What the task asks
Could you filter the data below down to the lines that hold the word "agent"?

======== Available records

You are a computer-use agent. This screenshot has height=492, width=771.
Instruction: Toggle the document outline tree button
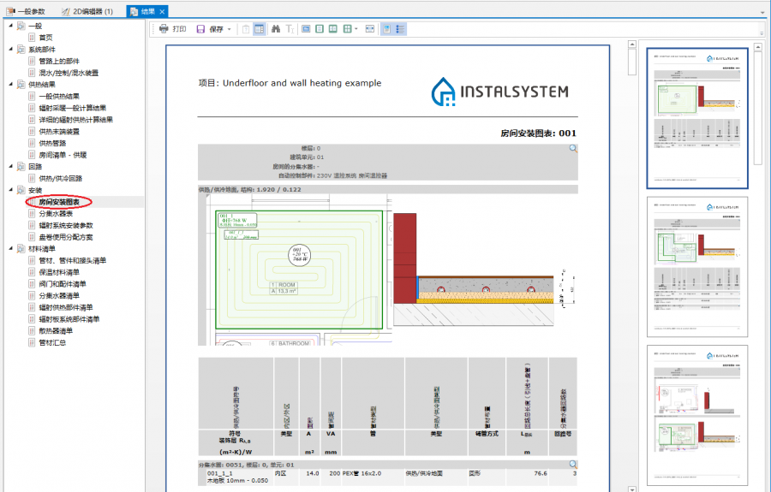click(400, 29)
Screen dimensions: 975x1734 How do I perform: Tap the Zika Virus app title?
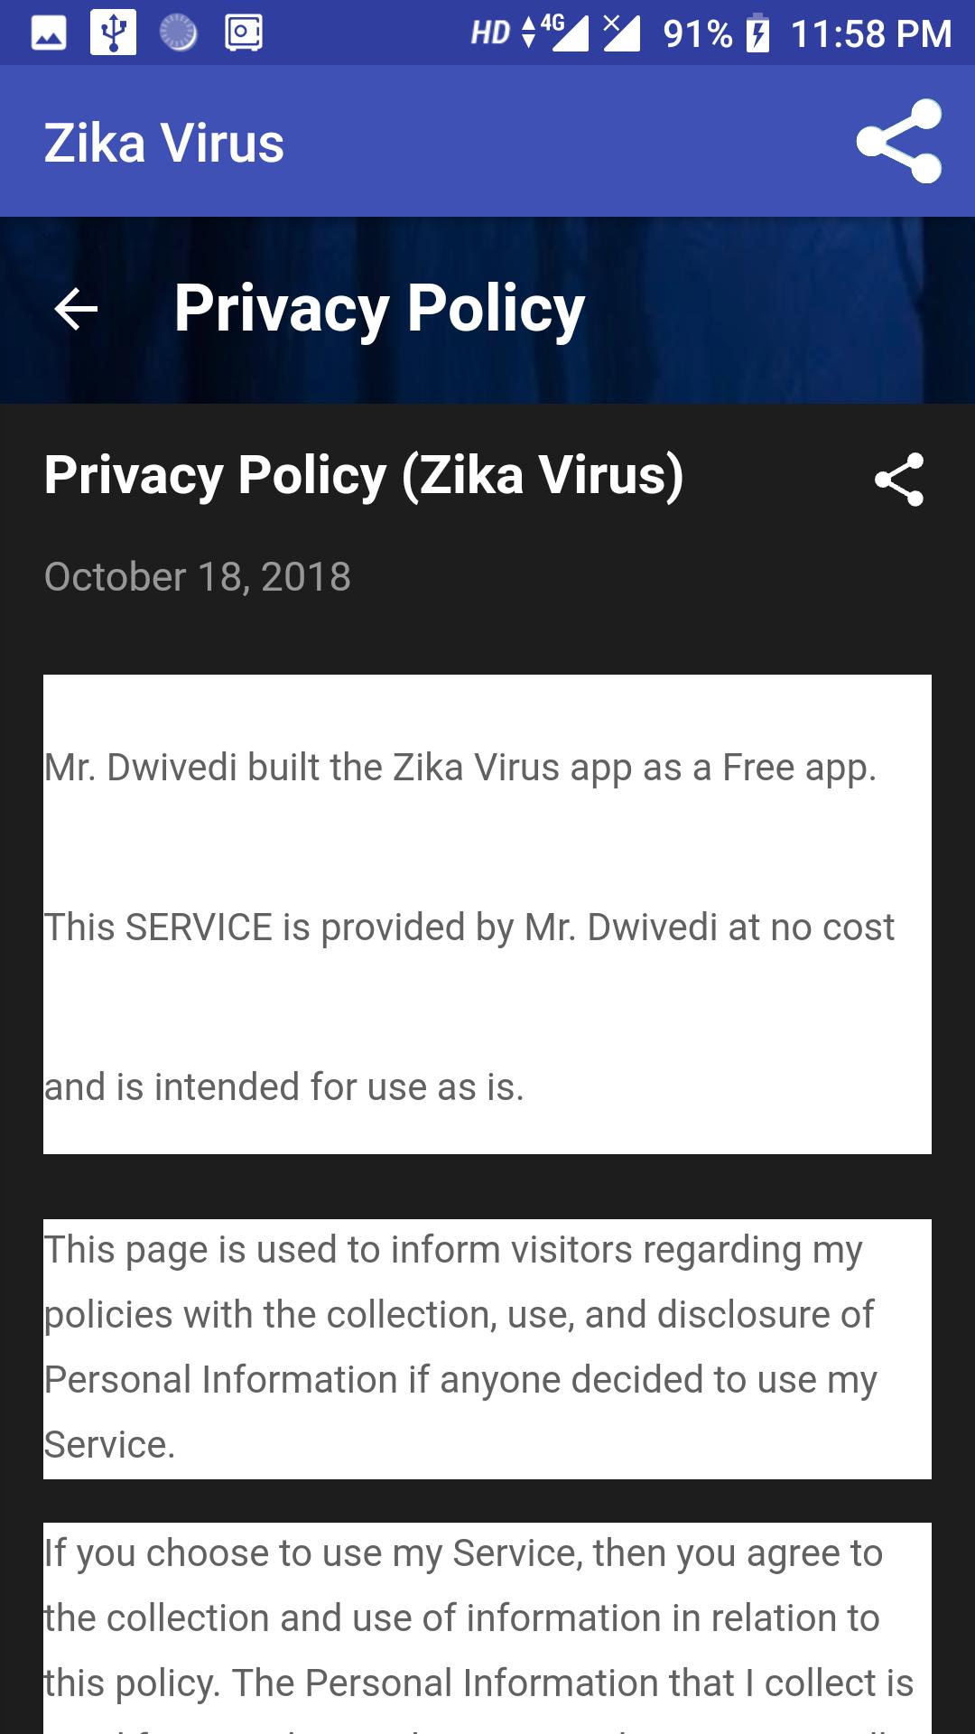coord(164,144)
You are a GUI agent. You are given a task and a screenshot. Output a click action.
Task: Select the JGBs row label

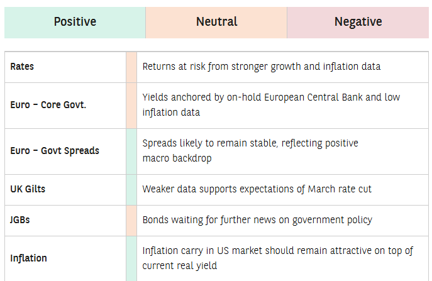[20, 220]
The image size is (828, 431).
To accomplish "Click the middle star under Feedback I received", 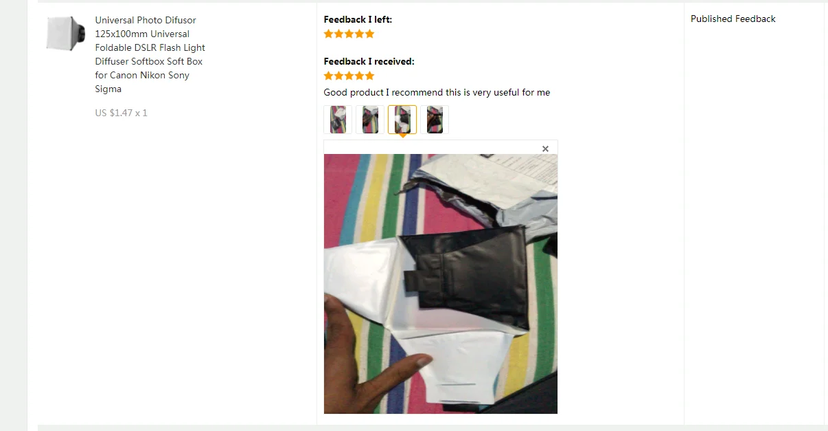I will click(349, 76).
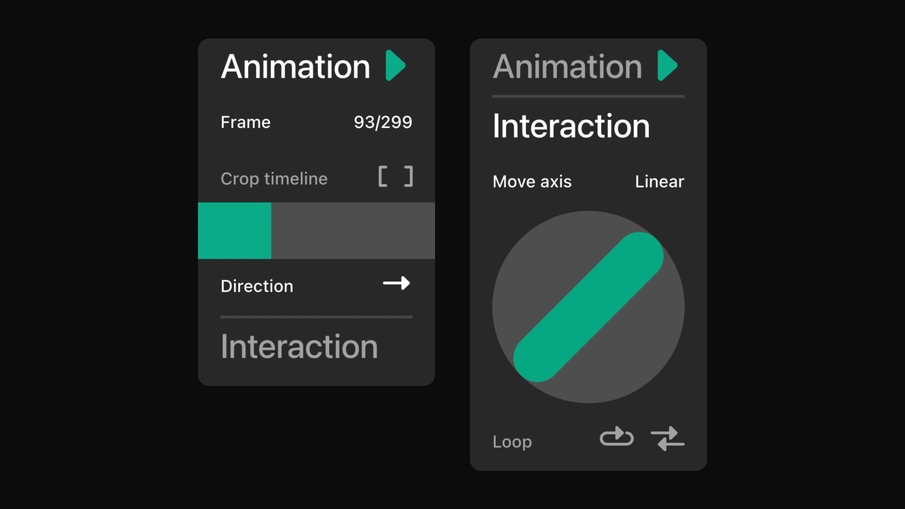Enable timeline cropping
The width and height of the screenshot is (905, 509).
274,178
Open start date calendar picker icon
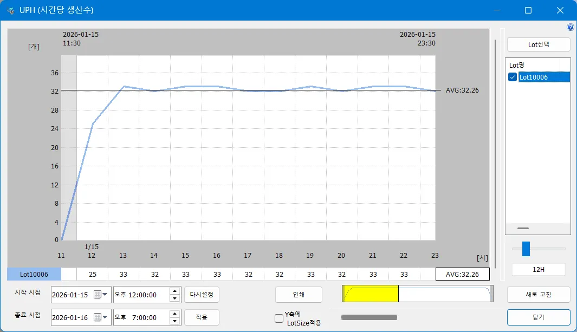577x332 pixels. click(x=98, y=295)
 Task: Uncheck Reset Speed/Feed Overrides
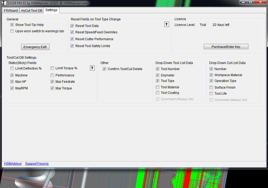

================

Completed exercise
You are a computer-use agent. This screenshot has height=492, width=771.
You are a GUI agent. You are given a task and a screenshot. Output a click action.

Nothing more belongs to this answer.